(DATA IN THIS EXERCISE)

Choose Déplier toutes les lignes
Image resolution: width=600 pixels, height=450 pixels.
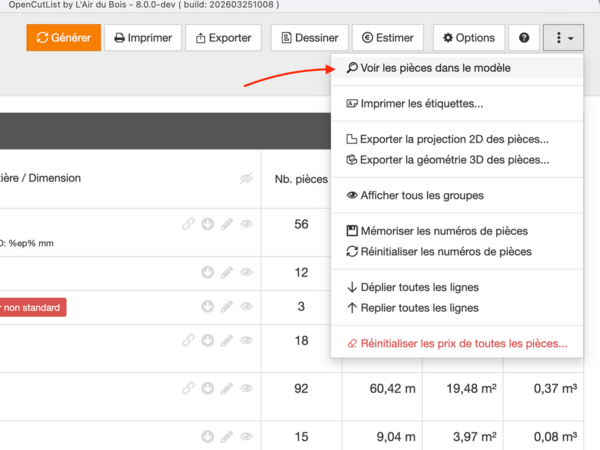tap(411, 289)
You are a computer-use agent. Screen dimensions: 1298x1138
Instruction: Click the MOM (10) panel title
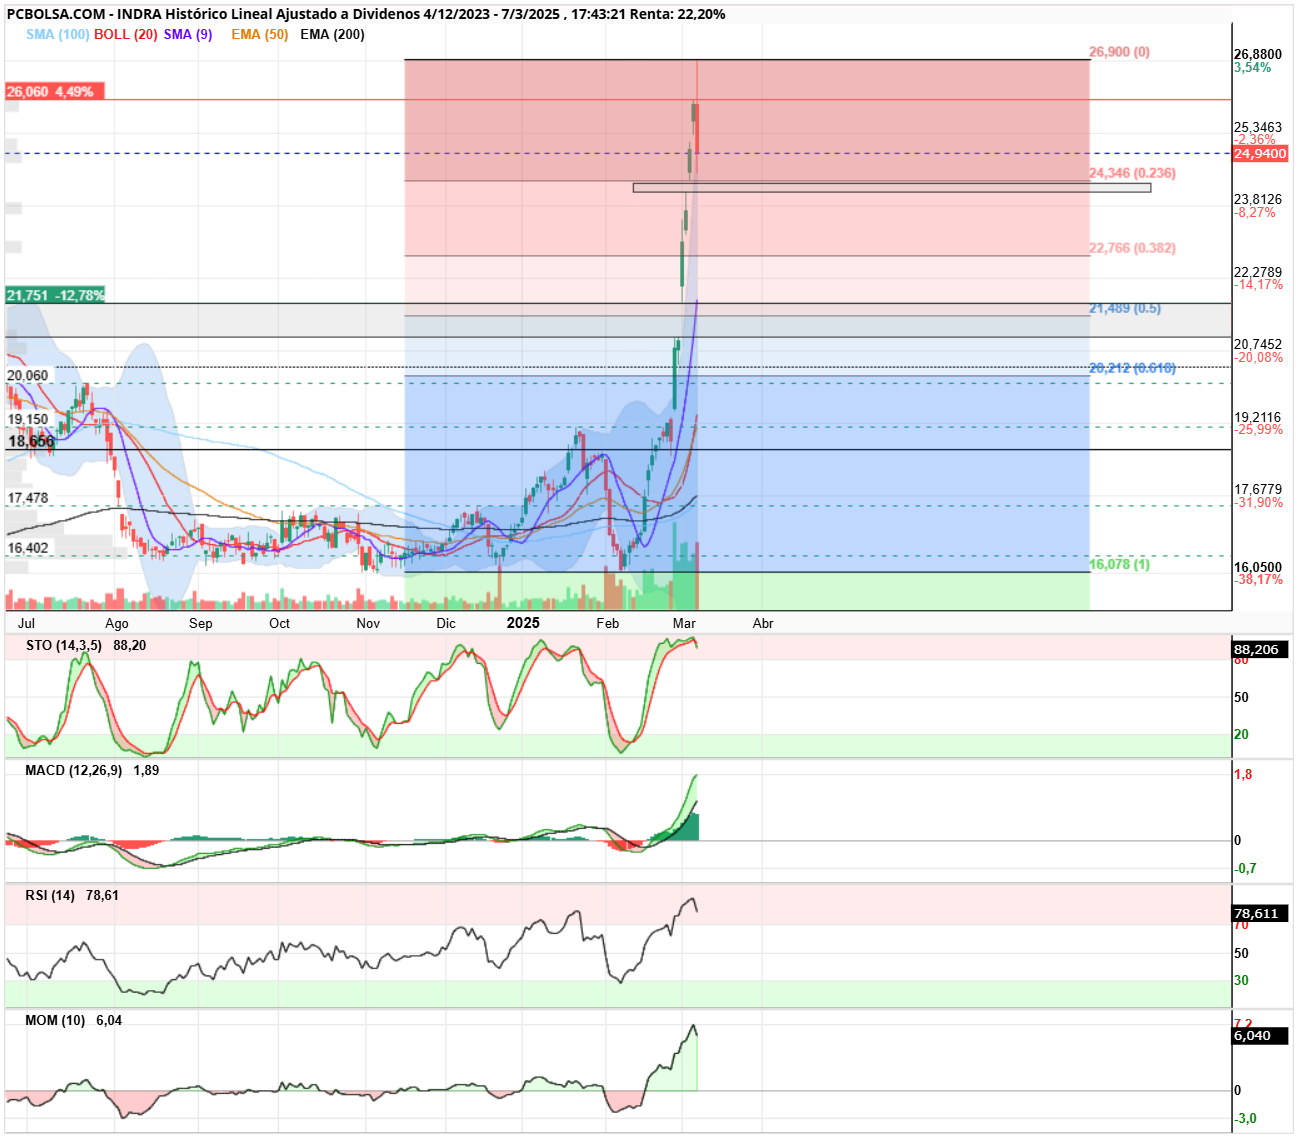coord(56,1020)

(End DATA IN THIS EXERCISE)
(DATA IN THIS EXERCISE)

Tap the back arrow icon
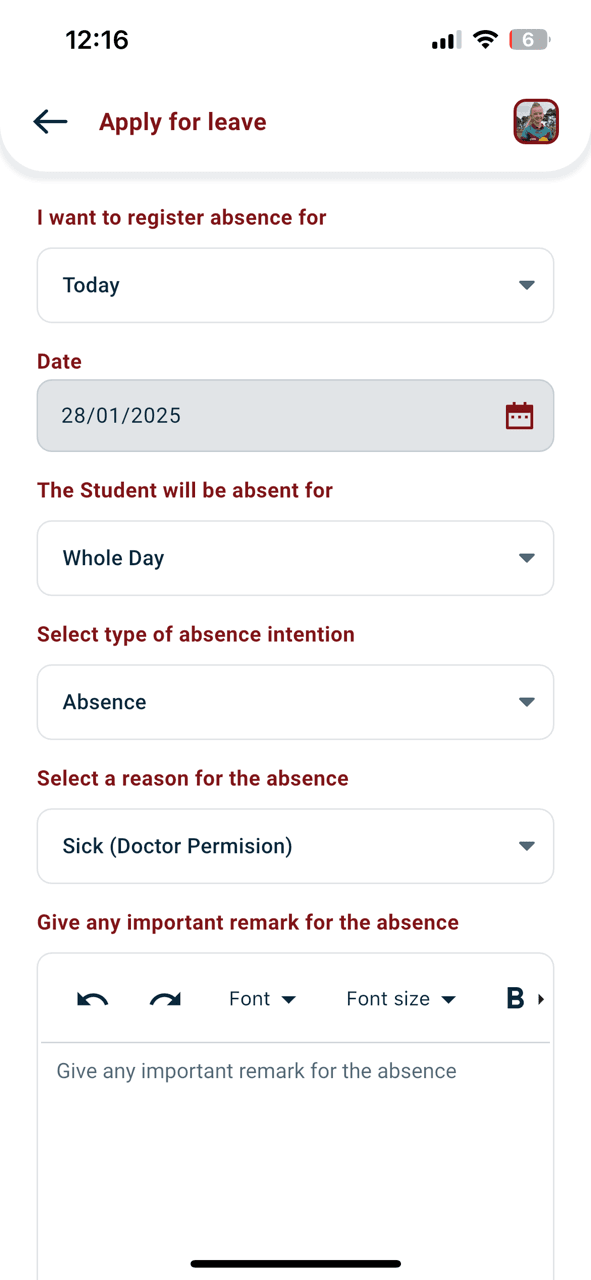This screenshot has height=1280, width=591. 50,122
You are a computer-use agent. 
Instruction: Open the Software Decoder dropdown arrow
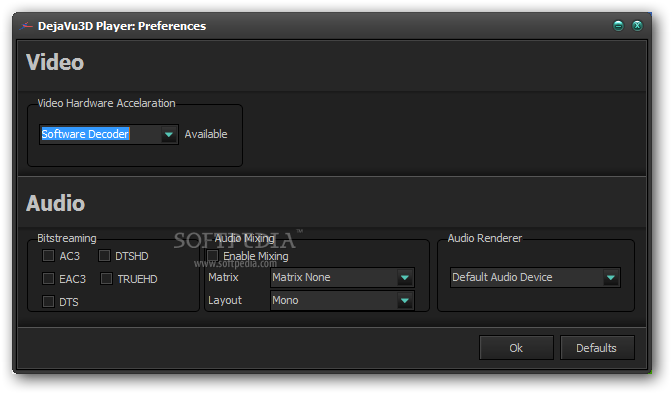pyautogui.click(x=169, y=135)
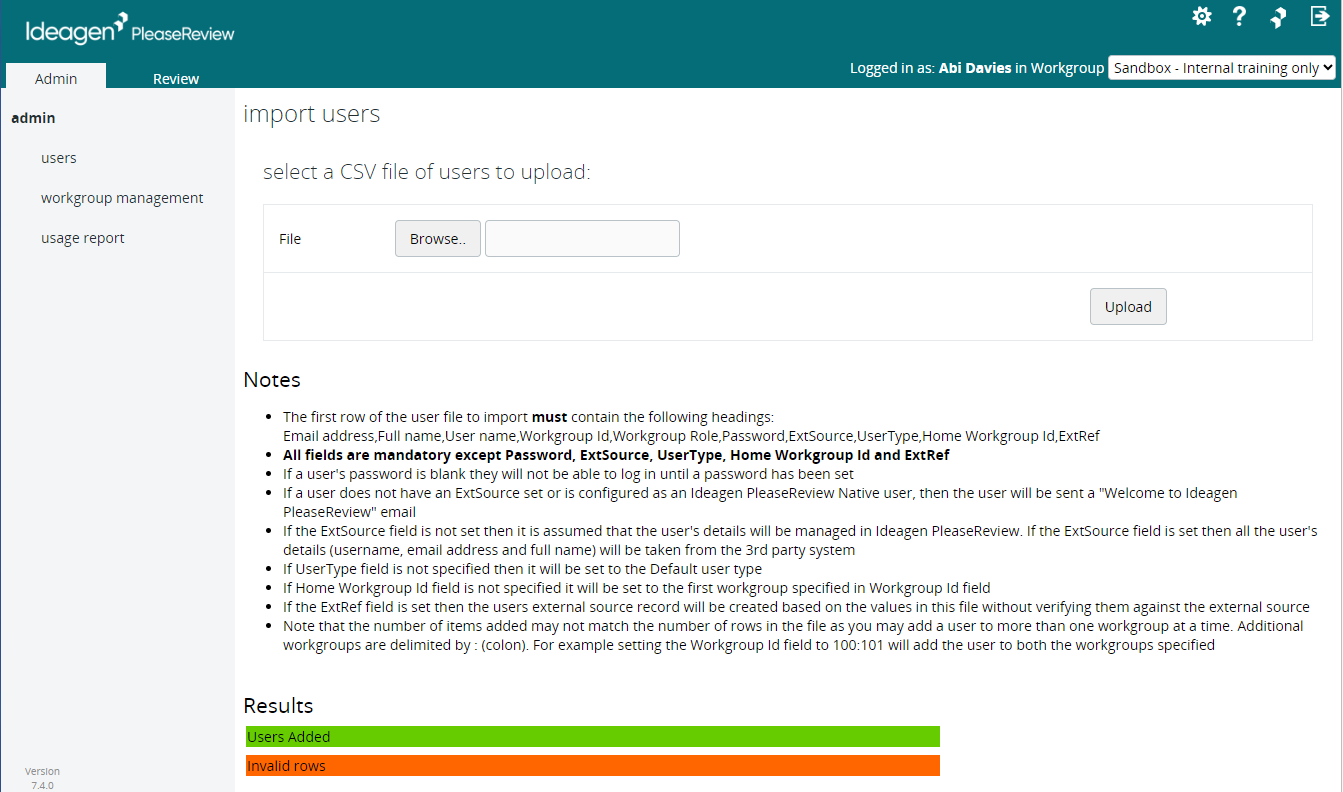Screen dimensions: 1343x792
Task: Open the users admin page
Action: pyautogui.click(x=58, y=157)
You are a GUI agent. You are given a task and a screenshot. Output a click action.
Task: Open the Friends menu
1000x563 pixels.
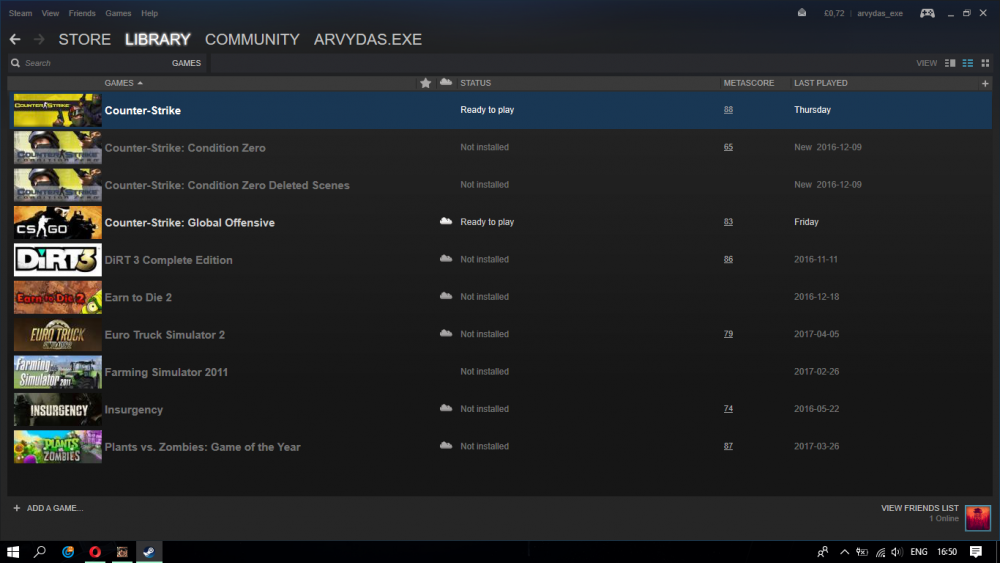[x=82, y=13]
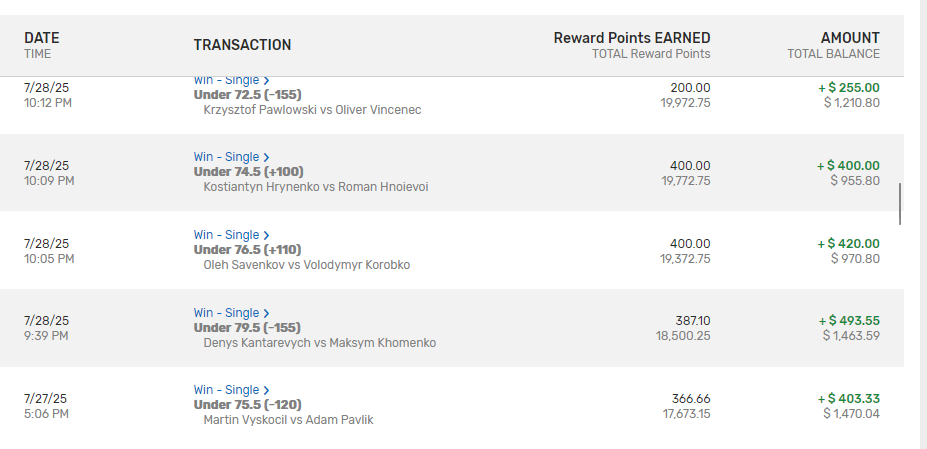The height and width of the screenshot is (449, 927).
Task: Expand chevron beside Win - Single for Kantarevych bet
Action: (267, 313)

(End DATA IN THIS EXERCISE)
(DATA IN THIS EXERCISE)

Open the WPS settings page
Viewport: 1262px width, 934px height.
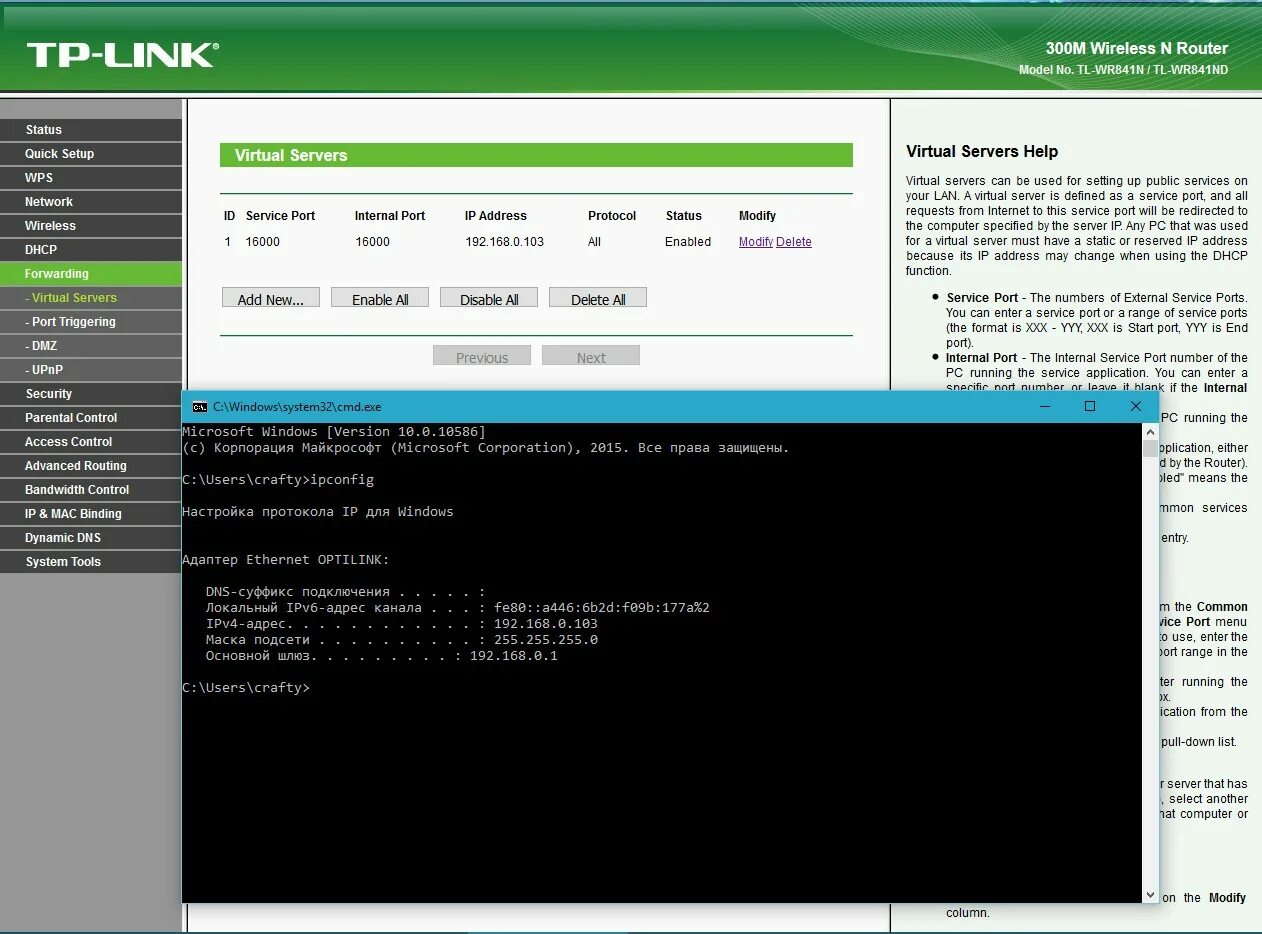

(End DATA IN THIS EXERCISE)

Out of the data above, transcribe exactly and only the lines starting with the line that has "Open the WPS settings page" and going on through the line that has "Viewport: 1262px width, 934px height.", both included.

Open the WPS settings page
Viewport: 1262px width, 934px height.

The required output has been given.